[AIM OF THE TASK]
Gather every line in the items below that contains the word "menu". Case counts.

[RECORDS FOR PROCESSING]
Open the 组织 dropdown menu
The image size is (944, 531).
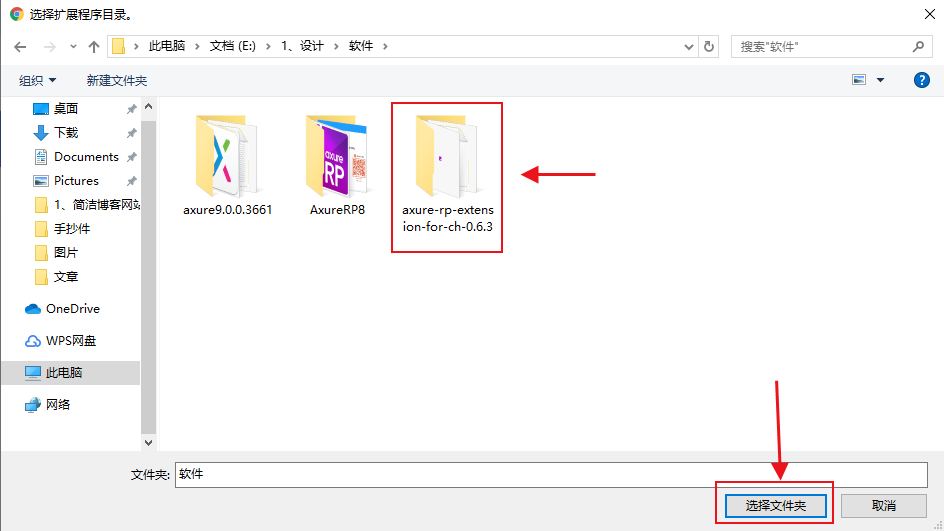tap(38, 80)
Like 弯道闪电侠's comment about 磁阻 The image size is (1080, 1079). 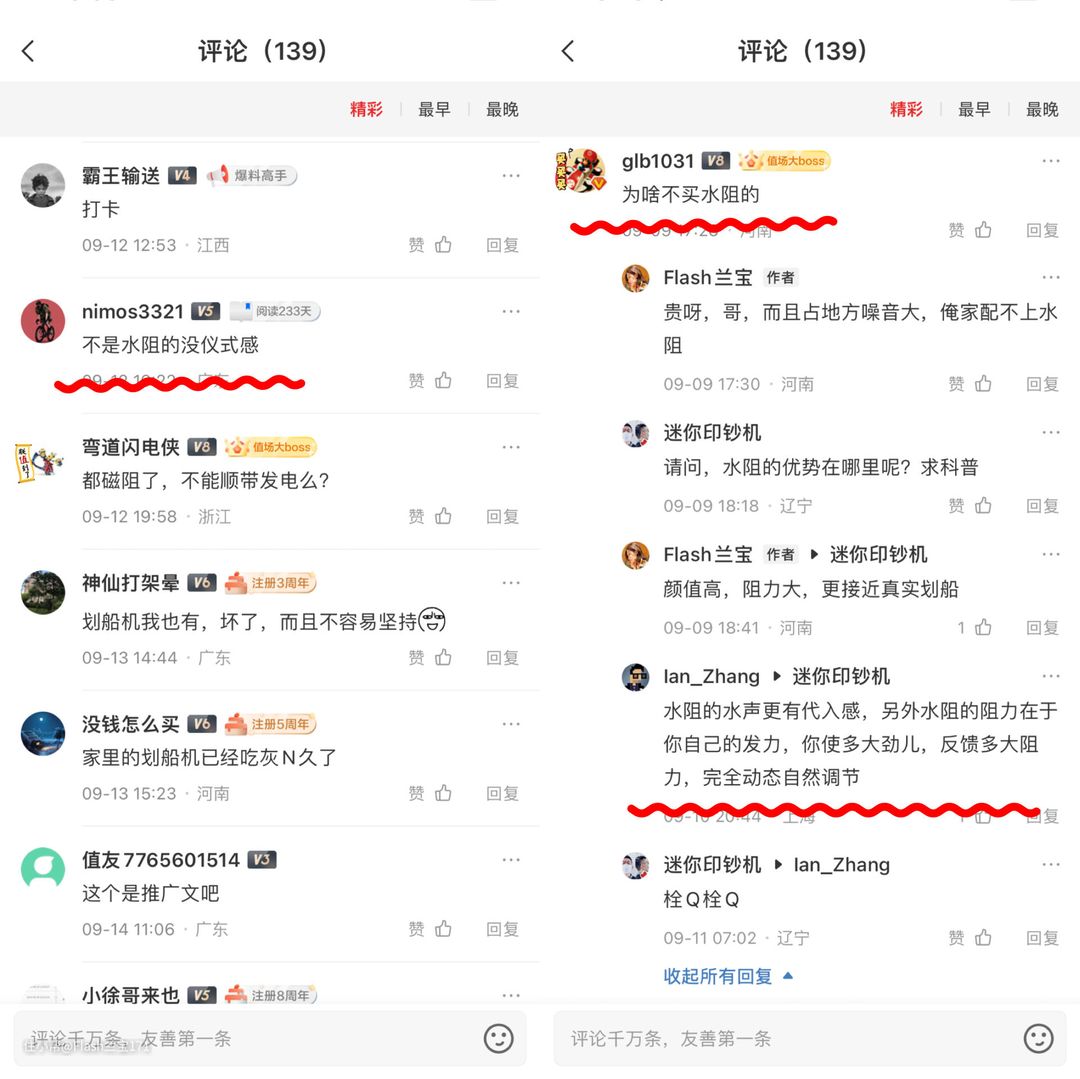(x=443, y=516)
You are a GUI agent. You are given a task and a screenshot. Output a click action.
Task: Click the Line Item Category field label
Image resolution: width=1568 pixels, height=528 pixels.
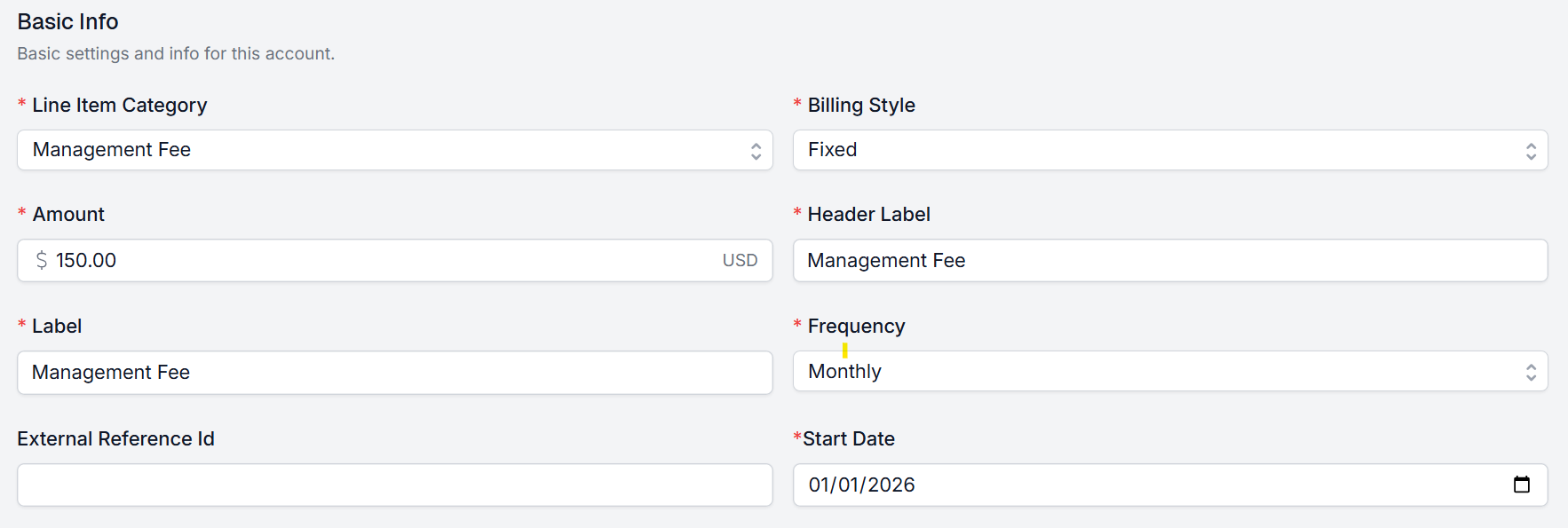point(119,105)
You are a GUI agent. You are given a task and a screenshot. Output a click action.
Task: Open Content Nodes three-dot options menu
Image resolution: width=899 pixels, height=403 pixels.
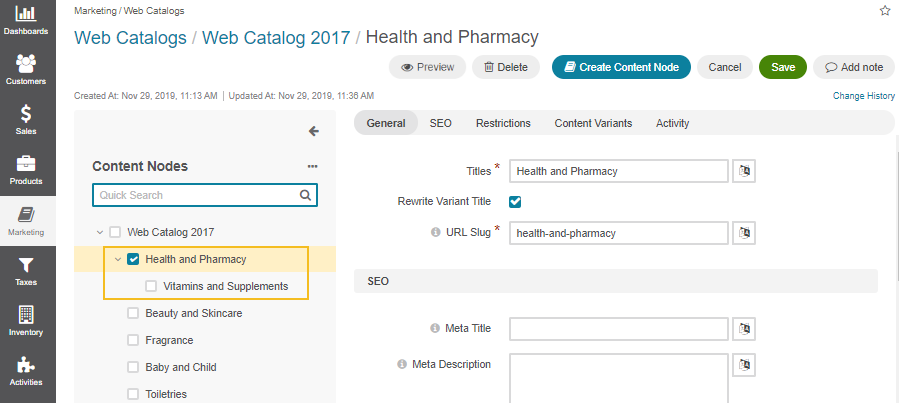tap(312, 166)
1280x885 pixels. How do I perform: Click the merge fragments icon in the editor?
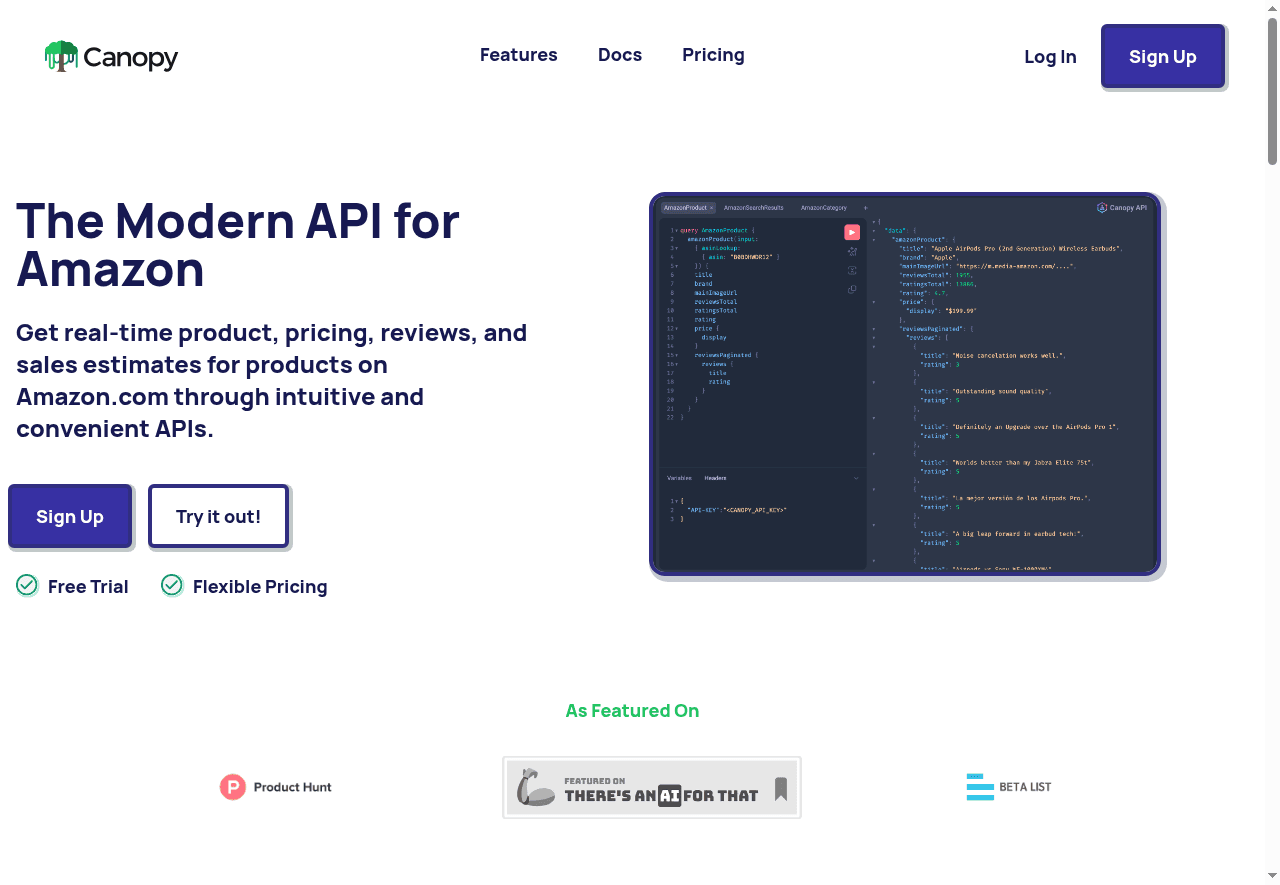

[CORRECT OUTPUT]
Open the 组织 dropdown menu
Task: Open Content Nodes three-dot options menu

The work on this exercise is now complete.